Top of QUOTED PASSAGE

I’m including just the bullet points here. Each one has a paragraph or more of explanation at Fred’s official site. For the detail on the bullets, click through to Fred’s campaign.

THOMPSON PLAN TO REDUCE FEDERAL GOVERNMENT SPENDING

In 2007, the federal government’s spending rose to an astounding $2.8 trillion– the equivalent of $22,000 per household. Growth in federal government spending, however, rarely translates into better services for the American people. Solutions for many public policy problems are best found in the private sector, and then at the State and local level–not in Washington, DC. Indeed, the federal government loses billions every year due to ineffective programs, poor management, waste, and fraud. And, the problem is getting worse. Within the next five years, federal spending is expected to reach more than $3.2 trillion, or about 20 percent of our economy; more than half of this amount is mandatory spending for entitlements. Increasing government spending is not the answer to our country’s problems. It is time to get it under control with better solutions and better management of our federal government.

Balance the Budget and Eliminate Underperforming Programs

Congress has consistently refused to balance the budget and address the deficit. In fact, federal spending continues to grow at rates double inflation. This rate of growth in federal spending is not sustainable and must be brought under control. The following actions will result in better control of the growth of non-defense discretionary spending:

1. Limit Non-Defense Federal Spending to Inflation.

2. Implement a One-Year Hiring Freeze Pending Completion of Federal Government Strategic Assessment.

3. Conduct a Comprehensive Cost-Benefit Analysis of All Federal Programs.

Enact Meaningful Earmark Reform

Congressional earmarks add up to tens of billions of dollars each year. In Fiscal Year 2006 alone, the cost to the American taxpayer was more than $64 billion. Even more disconcerting is the fact that many earmarks do not benefit the America people but only serve to support special interests. To accomplish real and meaningful earmark reform, the following actions must be taken:

1. Provide President with Line-Item Veto Authority.

Bottom of QUOTED PASSAGE

* **TASKS TO CARRY OUT**:
1/ Answer these questions about the Thompson spending plan, marking each answer with the same letter as its question.
(a) How much did federal government spending rise to in 2007?
(b) What did congressional earmarks cost the American taxpayer in Fiscal Year 2006?
(c) According to the plan, federal spending grows at what rate compared with inflation?
2/ Supply a continuation of the Thompson spending plan that begins after its last line.

Top of RECORD SET

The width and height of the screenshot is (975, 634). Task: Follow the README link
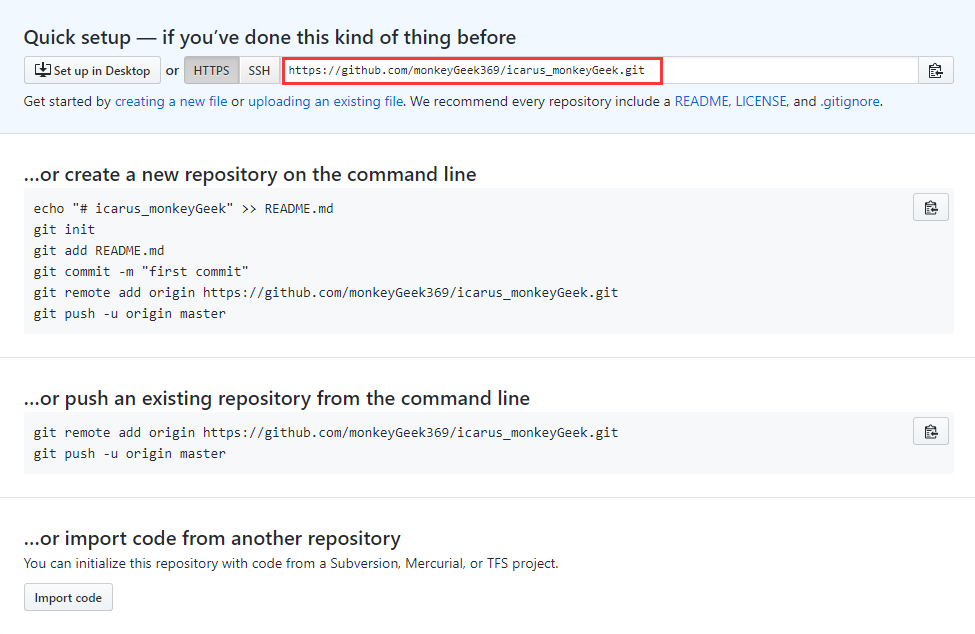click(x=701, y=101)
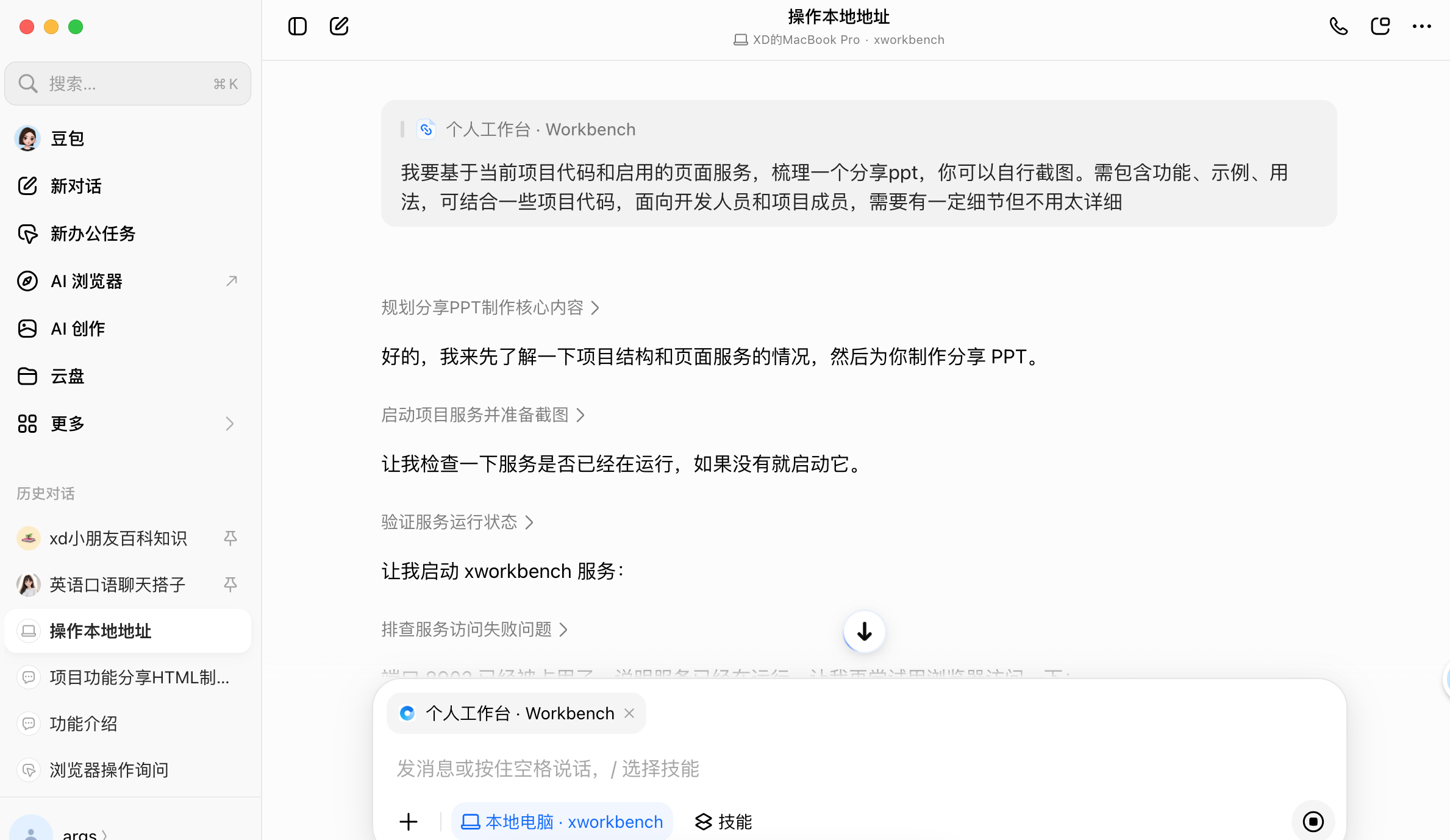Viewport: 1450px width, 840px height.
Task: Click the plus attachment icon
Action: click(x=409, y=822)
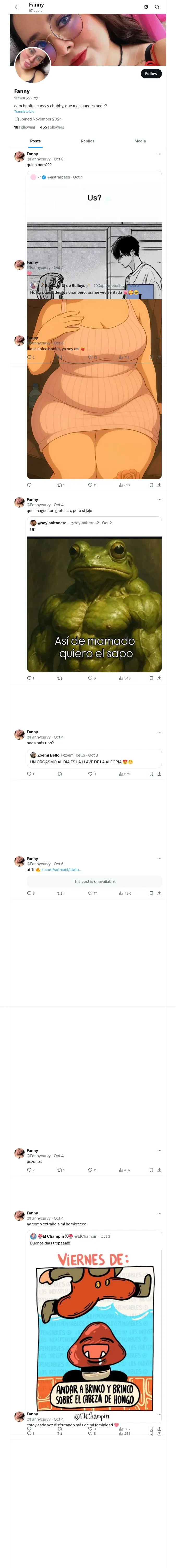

Bottom of RECORD SET

* **OUTPUTS IN ORDER**:
1/
(a) $2.8 trillion
(b) More than $64 billion
(c) Double inflation

2/
2. Direct Agencies to Ignore “Soft” Earmarks.

3. Propose Legislation on Earmark Procedures.

Eliminate Improper Government Payments and Prosecute Fraud

Many government agencies cannot pass an audit. In 2007 alone, the government made more than $50 billion in improper payments. On top of that, fraud costs the American taxpayer tens of billions of dollars a year. Government regulations also reduce innovation and competitiveness. The following policies would address these problems:

1. Eliminate Improper Payments.

2. Increase the Prosecution of Fraud.

3. Hold Executives Accountable.

4. Propose Regulatory Improvement Legislation.

Reform Entitlement Programs

Entitlement spending is threatening to engulf the American taxpayer in a tidal wave of additional costs, as millions of Americans begin retiring over the next several years. In fact, spending on Social Security, Medicare, and Medicaid is growing so fast that within 40 years it will consume the entire federal budget. This is unsustainable. The following initiatives will help restore the fiscal solvency of these programs:

1. Save and Protect Social Security.

2. Ensure Future Viability of Medicare and Medicaid.